- [PROBLEM 1]: Why does the curry post call the stewed shrimp and the oil pooling on top pluses in this case?
- [PROBLEM 2]: In the curry post, switch "neighborhood" to "part of town" and give the passage from "There used to" up to and including "cook at work.".

- [TEXT SEGMENT]:
================================

[Sca-cooks] Weird Kitchen Science: Fascinating color-shift phemonenon...
Phil Troy / G. Tacitus Adamantius
adamantius.magister at verizon.net
Fri Dec 10 07:44:57 PST 2004
Also sprach Bill Fisher:
>On Thu, 9 Dec 2004 22:33:44 -0500, Phil Troy / G. Tacitus Adamantius
><adamantius.magister at verizon.net> wrote:
>
>> So, there I am caramelizing twelve pounds of onion/garlic/ginger
>> puree, and as I say, when I make a pint of this stuff I'm used to the
>> various sulphur compounds in the onion reacting with either the
>> ginger and/or the iron pan to produce a slight bluish-green color
>> which goes away as the product cooks (it turns grey, then brown, then
>> sorta reddish). I left the kitchen for a few minutes with my pans on
>> low heat, and came back to find an astonishingly bright aquamarine
>> blue-green stuff in the pans.
>
>Thanks for the curry building blocks....I will use that this weekend.
There used to be a tiny Burmese take-out food shop -- I can't even
really call them a restaurant, and I don't even remember if they had
even one table for eating, but I doubt it -- in my neighborhood, and
I learned a lot from watching the [usually only one] cook at work.
One was that while there're a million curry variations, this was
probably my favorite, and the basis for a family of curries that they
produced (and then there were several others that were totally
unrelated). This basic paste seemed to be used for shrimp, cod or
other firm fish, tomato, and, I think, maybe spinach (which latter,
as I recall, probably had a little tamarind in there, too). The
shrimp curry totally kicked keister, though, although the shrimp were
always more well-cooked than I liked them... sort of stewed, but this
was probably more a desired effect from the cook's standpoint than
any competence issue. Rather hard and rubbery in texture, but a
wonderful, concentrated flavor. You sort of have to understand the
cuisine, and not necessarily employ the typical Western standard
which says that shrimp should be briefly cooked and there should not
be oil pooling on top of your food. These were both definite pluses
in this case, because a half-cup of this stuff with a bowl of white
rice was pretty much a flavor explosion.
>Hrm, blenderized onions plus water = sulfuric acid + iron pan....
>
>I don't have a clue......
>
>Maybe the onions came from an area with really high soil sulfur content?
>
>Do other onions turn colors in your pans?
>
>Do they do that in other pans?......do you have other pans?

================================

- [AVAILABLE DATA]:
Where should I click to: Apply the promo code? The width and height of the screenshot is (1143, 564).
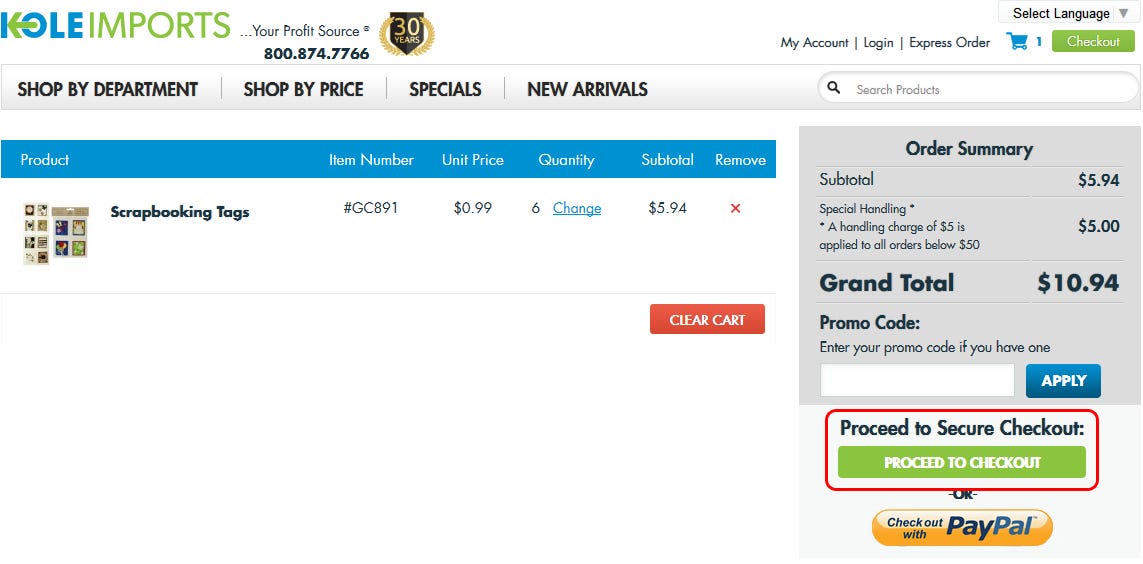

================================

- [SOLUTION 1]: They were pluses because a half-cup of the curry with a bowl of white rice was pretty much a flavor explosion.

- [SOLUTION 2]:
There used to be a tiny Burmese take-out food shop -- I can't even
really call them a restaurant, and I don't even remember if they had
even one table for eating, but I doubt it -- in my part of town, and
I learned a lot from watching the [usually only one] cook at work.